AI-Free Ethnography in a Methods Course

  • Course: Ethnographic Methods
  • Intervention: The instructor institutes an “AI-Free Fieldwork Notebook” requirement and provides structured alternatives to AI (e.g., observation guides, scaffolds).
  • Research Question: What is the impact of intentional AI abstention on students’ qualitative observation and analytic skills?
  • Data Sources: Field notes, coded artifacts, reflective essays, instructor observations.

AI-Generated Drafts vs. Human-Only Drafting in a Capstone

  • Course: School of Information Senior Capstone
  • Intervention:In early project phases, some student teams use GenAI to generate initial problem statements or personas; other teams draft manually.
  • Research Question: How does beginning with AI-generated drafts affect team creativity, depth of inquiry, and final project quality?
  • Data Sources: Draft artifacts, final projects, peer evaluations, team interviews.

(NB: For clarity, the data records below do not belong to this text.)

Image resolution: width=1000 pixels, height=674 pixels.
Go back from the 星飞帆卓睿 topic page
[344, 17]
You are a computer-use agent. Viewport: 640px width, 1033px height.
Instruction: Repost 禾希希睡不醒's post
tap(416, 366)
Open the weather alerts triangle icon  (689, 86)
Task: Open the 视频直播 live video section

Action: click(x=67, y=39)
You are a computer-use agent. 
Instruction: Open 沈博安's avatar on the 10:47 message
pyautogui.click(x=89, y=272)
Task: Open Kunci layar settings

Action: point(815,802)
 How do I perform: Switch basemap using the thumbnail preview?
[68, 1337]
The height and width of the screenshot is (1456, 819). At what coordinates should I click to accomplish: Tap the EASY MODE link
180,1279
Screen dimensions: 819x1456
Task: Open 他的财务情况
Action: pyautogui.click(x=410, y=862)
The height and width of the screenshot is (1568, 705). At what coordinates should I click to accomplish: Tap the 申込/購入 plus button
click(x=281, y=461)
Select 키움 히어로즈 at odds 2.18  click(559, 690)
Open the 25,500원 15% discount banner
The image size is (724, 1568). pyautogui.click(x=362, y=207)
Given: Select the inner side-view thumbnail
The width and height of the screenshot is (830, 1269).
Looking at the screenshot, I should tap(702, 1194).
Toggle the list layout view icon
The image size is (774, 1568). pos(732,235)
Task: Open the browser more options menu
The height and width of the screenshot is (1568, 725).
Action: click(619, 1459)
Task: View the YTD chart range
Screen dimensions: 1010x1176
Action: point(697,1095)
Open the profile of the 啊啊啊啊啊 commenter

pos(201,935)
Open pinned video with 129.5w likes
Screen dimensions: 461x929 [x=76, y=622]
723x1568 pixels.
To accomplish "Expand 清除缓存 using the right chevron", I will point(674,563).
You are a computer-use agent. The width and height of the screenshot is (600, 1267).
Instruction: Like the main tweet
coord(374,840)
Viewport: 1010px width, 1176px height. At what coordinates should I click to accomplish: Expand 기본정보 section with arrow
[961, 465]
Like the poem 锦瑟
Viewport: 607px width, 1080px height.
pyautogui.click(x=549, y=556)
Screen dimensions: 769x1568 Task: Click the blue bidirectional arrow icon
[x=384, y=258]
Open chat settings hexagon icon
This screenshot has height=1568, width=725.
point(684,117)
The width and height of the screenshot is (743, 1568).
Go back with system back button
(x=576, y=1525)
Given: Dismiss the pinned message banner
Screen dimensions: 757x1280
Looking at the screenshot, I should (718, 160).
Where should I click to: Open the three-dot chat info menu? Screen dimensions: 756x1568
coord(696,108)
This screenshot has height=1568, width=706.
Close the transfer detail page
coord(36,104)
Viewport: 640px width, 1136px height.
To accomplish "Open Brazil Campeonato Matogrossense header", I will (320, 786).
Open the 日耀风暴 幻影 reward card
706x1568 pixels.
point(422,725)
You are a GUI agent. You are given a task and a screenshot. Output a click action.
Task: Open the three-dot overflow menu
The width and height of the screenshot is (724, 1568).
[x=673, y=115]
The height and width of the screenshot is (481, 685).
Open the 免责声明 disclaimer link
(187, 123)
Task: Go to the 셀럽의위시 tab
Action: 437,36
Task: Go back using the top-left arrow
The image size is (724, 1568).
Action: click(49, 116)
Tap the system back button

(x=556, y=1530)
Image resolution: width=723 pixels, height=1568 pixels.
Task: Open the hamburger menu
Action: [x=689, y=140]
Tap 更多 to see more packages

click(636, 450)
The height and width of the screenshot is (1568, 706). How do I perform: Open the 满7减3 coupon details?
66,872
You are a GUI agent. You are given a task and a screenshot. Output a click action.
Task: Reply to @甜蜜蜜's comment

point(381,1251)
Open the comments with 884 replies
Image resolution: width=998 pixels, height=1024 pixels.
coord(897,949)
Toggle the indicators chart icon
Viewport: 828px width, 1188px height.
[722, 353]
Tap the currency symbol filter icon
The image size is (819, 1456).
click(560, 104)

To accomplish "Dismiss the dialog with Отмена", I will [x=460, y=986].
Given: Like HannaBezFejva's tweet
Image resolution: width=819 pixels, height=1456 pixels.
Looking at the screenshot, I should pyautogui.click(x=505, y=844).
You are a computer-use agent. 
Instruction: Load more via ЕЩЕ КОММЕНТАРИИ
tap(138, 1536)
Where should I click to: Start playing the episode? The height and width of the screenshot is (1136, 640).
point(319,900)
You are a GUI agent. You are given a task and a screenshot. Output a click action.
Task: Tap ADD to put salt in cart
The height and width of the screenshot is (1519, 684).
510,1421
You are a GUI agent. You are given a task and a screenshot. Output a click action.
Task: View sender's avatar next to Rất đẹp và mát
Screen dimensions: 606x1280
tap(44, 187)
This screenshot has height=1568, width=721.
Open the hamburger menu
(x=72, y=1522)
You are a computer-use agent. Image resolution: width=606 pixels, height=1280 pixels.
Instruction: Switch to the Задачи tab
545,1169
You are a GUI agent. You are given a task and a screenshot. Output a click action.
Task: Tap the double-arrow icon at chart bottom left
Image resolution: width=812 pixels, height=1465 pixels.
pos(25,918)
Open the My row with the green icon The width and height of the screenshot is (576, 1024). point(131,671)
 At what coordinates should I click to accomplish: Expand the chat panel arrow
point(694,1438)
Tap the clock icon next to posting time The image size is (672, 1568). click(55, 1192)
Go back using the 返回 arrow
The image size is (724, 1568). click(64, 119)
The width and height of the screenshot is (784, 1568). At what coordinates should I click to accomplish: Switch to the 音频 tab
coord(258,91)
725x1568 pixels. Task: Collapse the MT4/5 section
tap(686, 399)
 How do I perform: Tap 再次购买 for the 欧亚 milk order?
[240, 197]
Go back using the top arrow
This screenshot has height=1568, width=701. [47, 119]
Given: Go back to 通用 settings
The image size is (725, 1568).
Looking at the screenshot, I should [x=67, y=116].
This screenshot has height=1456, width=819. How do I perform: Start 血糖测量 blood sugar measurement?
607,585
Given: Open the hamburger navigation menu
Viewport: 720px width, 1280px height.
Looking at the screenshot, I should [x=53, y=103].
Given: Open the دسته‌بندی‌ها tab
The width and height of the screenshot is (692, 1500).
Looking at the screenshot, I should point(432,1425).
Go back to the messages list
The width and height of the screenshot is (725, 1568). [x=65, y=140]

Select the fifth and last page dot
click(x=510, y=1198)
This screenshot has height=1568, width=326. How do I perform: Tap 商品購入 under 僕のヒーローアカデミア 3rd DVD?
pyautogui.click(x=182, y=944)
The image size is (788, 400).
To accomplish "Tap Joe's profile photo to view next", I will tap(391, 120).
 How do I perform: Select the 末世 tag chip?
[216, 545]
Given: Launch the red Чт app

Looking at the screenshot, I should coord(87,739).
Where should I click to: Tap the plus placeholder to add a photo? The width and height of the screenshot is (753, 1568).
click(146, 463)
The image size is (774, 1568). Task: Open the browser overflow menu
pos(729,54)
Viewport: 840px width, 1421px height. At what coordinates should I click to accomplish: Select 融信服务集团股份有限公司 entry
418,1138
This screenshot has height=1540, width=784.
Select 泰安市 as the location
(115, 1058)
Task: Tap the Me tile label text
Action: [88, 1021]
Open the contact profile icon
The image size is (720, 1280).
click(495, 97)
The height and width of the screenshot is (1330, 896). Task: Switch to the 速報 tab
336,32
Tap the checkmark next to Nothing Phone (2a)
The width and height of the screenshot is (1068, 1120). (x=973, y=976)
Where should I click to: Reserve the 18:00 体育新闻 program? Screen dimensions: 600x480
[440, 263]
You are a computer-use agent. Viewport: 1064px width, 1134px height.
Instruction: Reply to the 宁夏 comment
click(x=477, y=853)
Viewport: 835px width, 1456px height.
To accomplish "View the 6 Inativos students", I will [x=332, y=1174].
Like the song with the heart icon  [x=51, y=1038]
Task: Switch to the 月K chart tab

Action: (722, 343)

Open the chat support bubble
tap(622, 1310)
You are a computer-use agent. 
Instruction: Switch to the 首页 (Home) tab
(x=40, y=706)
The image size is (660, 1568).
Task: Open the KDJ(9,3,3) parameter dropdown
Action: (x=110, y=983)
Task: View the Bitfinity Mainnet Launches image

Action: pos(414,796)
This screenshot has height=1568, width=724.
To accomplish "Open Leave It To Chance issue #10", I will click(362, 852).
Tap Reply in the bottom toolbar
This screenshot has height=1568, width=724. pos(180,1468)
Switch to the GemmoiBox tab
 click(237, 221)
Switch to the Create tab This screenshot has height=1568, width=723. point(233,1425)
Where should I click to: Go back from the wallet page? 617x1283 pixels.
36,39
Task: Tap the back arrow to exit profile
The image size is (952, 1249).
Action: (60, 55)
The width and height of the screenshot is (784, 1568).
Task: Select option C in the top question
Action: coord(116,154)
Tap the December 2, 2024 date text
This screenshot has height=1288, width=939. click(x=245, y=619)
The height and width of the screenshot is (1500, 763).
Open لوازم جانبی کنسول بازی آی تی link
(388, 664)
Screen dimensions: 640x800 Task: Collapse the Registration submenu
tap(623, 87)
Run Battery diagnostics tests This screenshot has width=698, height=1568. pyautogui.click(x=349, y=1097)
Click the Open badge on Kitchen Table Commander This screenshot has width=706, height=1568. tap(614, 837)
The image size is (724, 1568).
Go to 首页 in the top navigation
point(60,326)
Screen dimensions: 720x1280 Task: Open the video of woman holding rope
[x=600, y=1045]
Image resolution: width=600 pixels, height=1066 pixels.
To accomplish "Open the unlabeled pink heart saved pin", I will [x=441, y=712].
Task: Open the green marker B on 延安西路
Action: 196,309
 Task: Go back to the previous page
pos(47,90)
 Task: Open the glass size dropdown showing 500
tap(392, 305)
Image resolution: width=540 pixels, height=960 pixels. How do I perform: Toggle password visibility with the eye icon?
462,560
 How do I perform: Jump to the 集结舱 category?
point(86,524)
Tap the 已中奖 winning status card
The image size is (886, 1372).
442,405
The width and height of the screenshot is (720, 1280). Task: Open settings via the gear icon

Impact of AI on Preparation for PhD Comprehensive Exams

  • Course: School of Education Comprehensive Qualifying Exam
  • Intervention: In preparation for comprehensive exams, students have the option to use GenAI to create initial drafts. 
  • Research Question: How does beginning with AI-generated drafts affect team creativity, depth of inquiry, and final project quality?
  • Data Sources: Draft artifacts, final projects, peer evaluations, team interviews.